_Supplied records:_
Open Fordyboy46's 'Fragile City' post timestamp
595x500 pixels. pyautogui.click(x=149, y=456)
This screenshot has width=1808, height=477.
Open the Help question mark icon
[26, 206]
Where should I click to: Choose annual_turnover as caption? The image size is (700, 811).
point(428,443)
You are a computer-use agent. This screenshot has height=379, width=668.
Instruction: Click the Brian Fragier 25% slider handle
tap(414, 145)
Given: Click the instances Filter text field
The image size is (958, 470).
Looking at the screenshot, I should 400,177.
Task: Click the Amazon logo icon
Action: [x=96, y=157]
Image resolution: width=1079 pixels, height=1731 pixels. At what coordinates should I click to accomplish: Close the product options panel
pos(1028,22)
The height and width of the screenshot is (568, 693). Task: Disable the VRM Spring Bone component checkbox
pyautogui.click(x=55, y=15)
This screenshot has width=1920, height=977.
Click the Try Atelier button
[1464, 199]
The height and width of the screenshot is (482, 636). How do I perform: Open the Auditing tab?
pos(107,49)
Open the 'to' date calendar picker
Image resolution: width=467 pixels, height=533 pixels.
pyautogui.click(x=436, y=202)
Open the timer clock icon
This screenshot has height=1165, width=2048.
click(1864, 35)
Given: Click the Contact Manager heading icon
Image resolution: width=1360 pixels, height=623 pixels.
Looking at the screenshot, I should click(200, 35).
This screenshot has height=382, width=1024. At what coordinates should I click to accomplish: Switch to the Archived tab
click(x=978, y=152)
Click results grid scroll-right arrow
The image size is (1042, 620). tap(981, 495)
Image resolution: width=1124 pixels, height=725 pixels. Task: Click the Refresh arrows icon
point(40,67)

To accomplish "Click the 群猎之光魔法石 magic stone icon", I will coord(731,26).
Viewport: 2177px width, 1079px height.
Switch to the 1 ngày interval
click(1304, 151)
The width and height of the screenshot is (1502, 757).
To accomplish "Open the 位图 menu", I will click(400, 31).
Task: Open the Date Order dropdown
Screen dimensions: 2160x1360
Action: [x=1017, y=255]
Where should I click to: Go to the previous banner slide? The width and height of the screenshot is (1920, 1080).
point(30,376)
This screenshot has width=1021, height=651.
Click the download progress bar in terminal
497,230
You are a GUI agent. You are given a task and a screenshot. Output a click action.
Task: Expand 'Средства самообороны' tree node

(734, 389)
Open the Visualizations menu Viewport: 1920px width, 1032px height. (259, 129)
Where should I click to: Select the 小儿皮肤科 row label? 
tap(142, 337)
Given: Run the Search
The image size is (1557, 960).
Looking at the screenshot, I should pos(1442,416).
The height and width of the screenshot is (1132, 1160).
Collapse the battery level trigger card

_Aim of the exercise:_ Write out the whole listing above, keeping each line exactly as it is.

_Task response:_
Open Fordyboy46's 'Fragile City' post timestamp
595x500 pixels. pyautogui.click(x=149, y=456)
This screenshot has width=1808, height=477.
Open the Help question mark icon
[26, 206]
Where should I click to: Choose annual_turnover as caption? The image size is (700, 811).
point(428,443)
You are a computer-use agent. This screenshot has height=379, width=668.
Instruction: Click the Brian Fragier 25% slider handle
tap(414, 145)
Given: Click the instances Filter text field
The image size is (958, 470).
Looking at the screenshot, I should 400,177.
Task: Click the Amazon logo icon
Action: [x=96, y=157]
Image resolution: width=1079 pixels, height=1731 pixels. At what coordinates should I click to accomplish: Close the product options panel
pos(1028,22)
The height and width of the screenshot is (568, 693). Task: Disable the VRM Spring Bone component checkbox
pyautogui.click(x=55, y=15)
This screenshot has width=1920, height=977.
Click the Try Atelier button
[1464, 199]
The height and width of the screenshot is (482, 636). How do I perform: Open the Auditing tab?
pos(107,49)
Open the 'to' date calendar picker
Image resolution: width=467 pixels, height=533 pixels.
pyautogui.click(x=436, y=202)
Open the timer clock icon
This screenshot has height=1165, width=2048.
click(1864, 35)
Given: Click the Contact Manager heading icon
Image resolution: width=1360 pixels, height=623 pixels.
Looking at the screenshot, I should click(200, 35).
This screenshot has height=382, width=1024. At what coordinates should I click to accomplish: Switch to the Archived tab
click(x=978, y=152)
Click results grid scroll-right arrow
The image size is (1042, 620). tap(981, 495)
Image resolution: width=1124 pixels, height=725 pixels. Task: Click the Refresh arrows icon
point(40,67)

To accomplish "Click the 群猎之光魔法石 magic stone icon", I will coord(731,26).
Viewport: 2177px width, 1079px height.
Switch to the 1 ngày interval
click(1304, 151)
The width and height of the screenshot is (1502, 757).
To accomplish "Open the 位图 menu", I will click(400, 31).
Task: Open the Date Order dropdown
Screen dimensions: 2160x1360
Action: [x=1017, y=255]
Where should I click to: Go to the previous banner slide? The width and height of the screenshot is (1920, 1080).
point(30,376)
This screenshot has width=1021, height=651.
Click the download progress bar in terminal
497,230
You are a GUI agent. You are given a task and a screenshot. Output a click action.
Task: Expand 'Средства самообороны' tree node

(734, 389)
Open the Visualizations menu Viewport: 1920px width, 1032px height. (259, 129)
Where should I click to: Select the 小儿皮肤科 row label? 
tap(142, 337)
Given: Run the Search
The image size is (1557, 960).
Looking at the screenshot, I should pos(1442,416).
The height and width of the screenshot is (1132, 1160).
Collapse the battery level trigger card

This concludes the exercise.